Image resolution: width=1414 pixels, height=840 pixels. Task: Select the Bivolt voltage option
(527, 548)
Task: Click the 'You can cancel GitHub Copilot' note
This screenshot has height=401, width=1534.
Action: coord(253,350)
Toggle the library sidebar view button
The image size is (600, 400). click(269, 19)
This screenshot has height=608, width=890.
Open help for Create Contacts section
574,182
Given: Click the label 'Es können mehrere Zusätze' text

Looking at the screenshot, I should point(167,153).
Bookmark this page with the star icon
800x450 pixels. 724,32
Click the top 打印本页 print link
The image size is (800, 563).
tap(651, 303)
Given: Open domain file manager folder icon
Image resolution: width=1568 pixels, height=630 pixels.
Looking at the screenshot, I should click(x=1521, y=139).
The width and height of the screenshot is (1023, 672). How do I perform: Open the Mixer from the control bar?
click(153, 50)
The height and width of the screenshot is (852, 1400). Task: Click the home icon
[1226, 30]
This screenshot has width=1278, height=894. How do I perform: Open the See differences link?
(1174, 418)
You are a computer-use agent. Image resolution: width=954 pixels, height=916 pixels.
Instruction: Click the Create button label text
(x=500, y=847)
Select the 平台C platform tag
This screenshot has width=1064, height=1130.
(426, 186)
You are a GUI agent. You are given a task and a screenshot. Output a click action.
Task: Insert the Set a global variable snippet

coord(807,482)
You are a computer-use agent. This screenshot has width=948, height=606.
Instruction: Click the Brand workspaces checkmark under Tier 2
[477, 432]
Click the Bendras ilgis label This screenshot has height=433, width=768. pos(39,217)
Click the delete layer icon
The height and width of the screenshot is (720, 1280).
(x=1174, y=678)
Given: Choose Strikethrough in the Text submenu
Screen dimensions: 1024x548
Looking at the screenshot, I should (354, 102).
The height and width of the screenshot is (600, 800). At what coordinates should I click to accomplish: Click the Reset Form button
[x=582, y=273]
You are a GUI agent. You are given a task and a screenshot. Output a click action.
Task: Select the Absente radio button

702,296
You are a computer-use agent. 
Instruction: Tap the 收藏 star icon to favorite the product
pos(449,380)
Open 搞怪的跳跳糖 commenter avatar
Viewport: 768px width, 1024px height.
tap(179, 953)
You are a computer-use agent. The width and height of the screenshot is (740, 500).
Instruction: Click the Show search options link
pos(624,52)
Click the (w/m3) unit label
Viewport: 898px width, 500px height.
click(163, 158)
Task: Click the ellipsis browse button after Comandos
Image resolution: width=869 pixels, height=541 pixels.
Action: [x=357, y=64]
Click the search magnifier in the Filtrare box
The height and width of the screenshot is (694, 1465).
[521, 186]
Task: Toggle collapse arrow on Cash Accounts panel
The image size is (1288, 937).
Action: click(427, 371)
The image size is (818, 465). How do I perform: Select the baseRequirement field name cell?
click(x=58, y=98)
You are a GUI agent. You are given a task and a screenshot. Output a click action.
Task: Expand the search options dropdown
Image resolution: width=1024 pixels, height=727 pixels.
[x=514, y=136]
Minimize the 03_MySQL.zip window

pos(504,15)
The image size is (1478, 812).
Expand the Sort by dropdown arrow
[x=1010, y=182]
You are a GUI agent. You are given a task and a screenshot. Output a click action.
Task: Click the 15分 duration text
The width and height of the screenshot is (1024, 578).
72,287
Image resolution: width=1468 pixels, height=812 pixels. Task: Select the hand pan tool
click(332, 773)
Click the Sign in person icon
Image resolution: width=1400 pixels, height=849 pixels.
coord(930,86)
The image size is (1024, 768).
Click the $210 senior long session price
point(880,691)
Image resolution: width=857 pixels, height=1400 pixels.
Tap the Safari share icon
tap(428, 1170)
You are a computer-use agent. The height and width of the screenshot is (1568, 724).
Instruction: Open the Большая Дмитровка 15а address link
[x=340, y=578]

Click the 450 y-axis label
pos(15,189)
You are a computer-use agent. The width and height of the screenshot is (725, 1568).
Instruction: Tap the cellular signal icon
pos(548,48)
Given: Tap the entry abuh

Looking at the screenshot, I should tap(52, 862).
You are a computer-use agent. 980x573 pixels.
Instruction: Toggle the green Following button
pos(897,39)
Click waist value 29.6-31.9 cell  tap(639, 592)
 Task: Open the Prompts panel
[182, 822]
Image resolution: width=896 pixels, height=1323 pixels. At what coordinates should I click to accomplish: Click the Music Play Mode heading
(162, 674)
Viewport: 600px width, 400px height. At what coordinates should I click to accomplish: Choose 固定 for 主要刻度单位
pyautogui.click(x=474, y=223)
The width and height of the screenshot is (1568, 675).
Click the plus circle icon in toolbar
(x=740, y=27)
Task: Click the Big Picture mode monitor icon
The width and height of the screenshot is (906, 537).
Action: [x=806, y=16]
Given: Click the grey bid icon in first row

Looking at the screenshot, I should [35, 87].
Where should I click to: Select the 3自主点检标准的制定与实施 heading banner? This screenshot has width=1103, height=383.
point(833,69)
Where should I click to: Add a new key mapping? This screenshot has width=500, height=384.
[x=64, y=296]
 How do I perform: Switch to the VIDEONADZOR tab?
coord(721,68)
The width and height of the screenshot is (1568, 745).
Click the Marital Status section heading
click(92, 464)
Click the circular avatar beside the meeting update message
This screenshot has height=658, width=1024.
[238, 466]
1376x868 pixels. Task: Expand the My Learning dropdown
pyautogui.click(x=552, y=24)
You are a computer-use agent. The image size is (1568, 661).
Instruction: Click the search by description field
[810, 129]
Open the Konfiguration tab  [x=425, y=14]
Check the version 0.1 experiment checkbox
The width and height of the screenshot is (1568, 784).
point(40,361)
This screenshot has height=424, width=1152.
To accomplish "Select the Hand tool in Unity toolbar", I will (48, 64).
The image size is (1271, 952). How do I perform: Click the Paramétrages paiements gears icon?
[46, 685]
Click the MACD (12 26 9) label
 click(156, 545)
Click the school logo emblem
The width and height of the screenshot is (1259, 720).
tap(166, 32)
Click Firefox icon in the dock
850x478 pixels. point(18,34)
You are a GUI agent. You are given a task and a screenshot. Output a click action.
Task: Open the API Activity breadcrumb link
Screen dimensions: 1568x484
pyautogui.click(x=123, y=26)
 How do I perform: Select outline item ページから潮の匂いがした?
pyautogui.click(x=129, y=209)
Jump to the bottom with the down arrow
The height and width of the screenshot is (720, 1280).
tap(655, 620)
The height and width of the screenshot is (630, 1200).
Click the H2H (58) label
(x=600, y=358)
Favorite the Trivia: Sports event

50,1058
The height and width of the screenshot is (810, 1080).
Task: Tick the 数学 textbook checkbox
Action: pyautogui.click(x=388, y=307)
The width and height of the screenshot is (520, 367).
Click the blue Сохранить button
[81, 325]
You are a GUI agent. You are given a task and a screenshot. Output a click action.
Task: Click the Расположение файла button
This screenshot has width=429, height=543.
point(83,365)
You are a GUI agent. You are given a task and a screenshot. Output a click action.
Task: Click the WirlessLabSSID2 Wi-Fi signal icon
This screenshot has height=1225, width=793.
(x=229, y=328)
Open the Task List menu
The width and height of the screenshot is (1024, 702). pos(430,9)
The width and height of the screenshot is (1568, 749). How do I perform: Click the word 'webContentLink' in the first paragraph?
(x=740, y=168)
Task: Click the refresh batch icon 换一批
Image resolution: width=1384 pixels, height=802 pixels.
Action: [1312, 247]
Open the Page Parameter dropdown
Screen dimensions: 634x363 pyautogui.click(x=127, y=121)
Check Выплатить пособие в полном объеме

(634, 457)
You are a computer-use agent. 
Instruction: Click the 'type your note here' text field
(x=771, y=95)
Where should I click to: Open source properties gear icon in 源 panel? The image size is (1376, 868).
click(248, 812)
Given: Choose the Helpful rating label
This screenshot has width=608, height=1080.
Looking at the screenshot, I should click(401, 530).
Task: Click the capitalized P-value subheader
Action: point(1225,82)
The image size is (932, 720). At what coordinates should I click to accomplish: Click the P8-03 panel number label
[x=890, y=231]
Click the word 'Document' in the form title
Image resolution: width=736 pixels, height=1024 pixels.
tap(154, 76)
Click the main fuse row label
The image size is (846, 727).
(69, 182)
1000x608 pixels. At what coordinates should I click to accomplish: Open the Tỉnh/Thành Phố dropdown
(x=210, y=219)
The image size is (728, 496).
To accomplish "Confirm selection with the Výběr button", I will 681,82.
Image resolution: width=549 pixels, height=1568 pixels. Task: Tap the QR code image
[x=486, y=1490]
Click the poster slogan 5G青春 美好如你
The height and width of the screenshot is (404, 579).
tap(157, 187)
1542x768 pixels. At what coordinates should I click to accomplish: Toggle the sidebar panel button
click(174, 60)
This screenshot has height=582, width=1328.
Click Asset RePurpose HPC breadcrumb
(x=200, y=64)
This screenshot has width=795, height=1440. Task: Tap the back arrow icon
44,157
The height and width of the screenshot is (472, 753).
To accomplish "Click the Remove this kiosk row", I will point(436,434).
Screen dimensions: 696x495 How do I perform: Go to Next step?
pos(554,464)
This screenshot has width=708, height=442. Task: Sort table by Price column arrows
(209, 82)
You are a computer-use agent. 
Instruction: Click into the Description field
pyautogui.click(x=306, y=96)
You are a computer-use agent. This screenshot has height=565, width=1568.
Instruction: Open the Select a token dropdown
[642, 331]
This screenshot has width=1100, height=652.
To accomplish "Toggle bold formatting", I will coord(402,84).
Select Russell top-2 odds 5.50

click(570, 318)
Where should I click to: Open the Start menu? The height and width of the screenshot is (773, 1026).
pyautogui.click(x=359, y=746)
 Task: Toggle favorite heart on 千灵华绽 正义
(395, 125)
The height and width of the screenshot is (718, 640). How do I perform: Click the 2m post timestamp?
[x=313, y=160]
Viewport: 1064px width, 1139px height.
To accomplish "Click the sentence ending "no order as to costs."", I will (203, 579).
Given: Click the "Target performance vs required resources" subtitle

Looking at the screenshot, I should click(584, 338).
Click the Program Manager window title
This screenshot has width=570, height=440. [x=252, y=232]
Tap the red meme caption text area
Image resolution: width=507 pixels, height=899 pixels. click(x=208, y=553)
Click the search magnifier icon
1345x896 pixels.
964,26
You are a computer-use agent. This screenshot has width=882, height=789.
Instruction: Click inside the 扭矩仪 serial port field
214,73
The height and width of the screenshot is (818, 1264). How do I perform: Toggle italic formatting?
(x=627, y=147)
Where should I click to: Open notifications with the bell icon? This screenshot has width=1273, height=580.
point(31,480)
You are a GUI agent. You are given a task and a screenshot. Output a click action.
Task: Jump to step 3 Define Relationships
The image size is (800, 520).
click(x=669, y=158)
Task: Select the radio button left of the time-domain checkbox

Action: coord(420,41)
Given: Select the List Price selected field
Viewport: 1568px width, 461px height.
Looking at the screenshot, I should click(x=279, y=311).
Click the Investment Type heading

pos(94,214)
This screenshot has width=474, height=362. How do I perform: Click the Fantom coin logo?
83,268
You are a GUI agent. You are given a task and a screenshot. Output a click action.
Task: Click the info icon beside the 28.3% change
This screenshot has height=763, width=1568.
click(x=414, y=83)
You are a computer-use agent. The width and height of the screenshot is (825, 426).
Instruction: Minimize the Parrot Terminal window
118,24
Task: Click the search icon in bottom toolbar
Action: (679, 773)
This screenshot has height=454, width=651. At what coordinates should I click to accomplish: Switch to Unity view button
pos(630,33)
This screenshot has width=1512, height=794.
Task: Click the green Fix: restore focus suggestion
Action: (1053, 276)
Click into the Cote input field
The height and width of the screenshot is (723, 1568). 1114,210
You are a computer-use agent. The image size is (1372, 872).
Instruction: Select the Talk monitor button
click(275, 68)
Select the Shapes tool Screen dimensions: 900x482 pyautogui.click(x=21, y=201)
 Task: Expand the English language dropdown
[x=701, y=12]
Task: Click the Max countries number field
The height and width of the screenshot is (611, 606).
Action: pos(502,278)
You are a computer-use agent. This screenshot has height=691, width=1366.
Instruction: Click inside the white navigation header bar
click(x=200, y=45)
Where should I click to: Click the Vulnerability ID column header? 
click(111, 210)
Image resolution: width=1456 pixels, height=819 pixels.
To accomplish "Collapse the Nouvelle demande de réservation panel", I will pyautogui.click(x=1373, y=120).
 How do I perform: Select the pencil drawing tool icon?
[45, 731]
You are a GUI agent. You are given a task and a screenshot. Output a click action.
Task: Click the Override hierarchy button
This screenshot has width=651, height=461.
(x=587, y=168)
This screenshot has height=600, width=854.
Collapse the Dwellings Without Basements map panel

» **WORK ORDER**: Check each line of the entries for "beside" and copy those that have it.

» **REPLY TO THE EXERCISE**:
Click the circular avatar beside the meeting update message
Task: Click the info icon beside the 28.3% change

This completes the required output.